> [Work item]:
Transcribe word for word the lines below from the line with "You are a computer-use agent. This" through the line with "Click the dollar", ends included.

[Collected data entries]
※
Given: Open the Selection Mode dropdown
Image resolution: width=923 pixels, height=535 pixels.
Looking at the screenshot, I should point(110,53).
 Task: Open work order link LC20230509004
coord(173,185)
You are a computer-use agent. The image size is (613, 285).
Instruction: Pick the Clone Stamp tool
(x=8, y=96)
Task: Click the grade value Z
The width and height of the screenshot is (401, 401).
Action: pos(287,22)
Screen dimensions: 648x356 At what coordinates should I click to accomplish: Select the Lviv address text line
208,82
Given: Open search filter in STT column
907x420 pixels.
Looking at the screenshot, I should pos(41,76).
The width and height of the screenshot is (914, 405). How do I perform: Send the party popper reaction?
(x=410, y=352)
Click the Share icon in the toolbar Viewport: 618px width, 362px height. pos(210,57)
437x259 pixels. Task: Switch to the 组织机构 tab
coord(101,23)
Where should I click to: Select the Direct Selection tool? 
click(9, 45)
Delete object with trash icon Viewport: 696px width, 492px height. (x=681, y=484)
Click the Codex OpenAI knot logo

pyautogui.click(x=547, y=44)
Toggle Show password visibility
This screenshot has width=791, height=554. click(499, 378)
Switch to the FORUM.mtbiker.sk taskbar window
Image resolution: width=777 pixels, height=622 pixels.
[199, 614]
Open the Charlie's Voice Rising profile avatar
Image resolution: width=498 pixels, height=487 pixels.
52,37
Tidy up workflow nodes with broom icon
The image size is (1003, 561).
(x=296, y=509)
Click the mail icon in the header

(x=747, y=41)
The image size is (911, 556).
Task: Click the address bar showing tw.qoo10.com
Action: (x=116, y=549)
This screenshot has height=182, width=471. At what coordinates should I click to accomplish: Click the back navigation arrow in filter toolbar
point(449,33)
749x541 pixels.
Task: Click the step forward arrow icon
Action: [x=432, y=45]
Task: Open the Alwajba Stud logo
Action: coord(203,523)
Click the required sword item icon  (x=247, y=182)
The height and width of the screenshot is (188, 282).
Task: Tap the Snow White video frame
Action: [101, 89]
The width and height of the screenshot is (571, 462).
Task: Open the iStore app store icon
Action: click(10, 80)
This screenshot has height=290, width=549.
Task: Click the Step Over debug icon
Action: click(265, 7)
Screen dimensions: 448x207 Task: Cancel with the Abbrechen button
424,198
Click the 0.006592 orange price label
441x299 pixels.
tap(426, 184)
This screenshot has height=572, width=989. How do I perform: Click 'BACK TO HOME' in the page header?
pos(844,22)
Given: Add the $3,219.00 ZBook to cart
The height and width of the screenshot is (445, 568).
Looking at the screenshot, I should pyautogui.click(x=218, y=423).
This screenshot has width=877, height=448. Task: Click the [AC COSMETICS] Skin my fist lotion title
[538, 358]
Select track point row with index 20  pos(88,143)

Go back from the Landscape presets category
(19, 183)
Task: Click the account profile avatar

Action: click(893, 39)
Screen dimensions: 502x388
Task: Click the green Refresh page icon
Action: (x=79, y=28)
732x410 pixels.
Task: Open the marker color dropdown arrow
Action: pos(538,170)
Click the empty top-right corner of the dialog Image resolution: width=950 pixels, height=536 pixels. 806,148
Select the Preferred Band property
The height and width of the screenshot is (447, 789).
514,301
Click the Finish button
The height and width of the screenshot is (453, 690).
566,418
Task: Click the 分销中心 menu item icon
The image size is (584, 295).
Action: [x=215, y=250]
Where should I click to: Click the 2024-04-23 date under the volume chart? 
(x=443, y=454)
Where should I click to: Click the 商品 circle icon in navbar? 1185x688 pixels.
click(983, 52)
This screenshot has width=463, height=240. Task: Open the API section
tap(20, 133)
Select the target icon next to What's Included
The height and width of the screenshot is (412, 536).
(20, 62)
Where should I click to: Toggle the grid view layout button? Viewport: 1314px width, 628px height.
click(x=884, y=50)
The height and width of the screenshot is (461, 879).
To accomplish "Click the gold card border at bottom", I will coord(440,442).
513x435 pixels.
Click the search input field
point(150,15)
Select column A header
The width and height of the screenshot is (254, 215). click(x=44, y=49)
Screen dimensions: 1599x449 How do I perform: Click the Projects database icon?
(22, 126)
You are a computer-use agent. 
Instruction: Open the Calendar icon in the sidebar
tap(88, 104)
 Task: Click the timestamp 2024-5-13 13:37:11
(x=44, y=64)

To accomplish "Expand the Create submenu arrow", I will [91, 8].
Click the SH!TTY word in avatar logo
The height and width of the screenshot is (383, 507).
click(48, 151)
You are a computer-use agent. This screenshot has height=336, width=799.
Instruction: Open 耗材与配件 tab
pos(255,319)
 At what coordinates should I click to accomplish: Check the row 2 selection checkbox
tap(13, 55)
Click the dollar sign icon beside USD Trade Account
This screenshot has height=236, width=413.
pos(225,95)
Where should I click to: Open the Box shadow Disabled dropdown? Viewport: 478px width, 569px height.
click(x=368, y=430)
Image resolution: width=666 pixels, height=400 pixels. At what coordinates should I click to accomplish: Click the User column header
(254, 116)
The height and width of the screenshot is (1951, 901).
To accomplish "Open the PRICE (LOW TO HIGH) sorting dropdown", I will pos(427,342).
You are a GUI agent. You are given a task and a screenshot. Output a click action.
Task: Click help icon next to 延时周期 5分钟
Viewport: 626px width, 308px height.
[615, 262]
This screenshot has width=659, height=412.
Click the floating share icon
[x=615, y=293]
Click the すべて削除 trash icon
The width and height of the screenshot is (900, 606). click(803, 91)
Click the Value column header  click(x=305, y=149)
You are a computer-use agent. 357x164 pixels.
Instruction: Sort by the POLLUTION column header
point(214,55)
※
> [Exercise output]:
You are a computer-use agent. This screenshot has height=336, width=799.
Instruction: Open 耗材与配件 tab
pos(255,319)
 At what coordinates should I click to accomplish: Check the row 2 selection checkbox
tap(13, 55)
Click the dollar sign icon beside USD Trade Account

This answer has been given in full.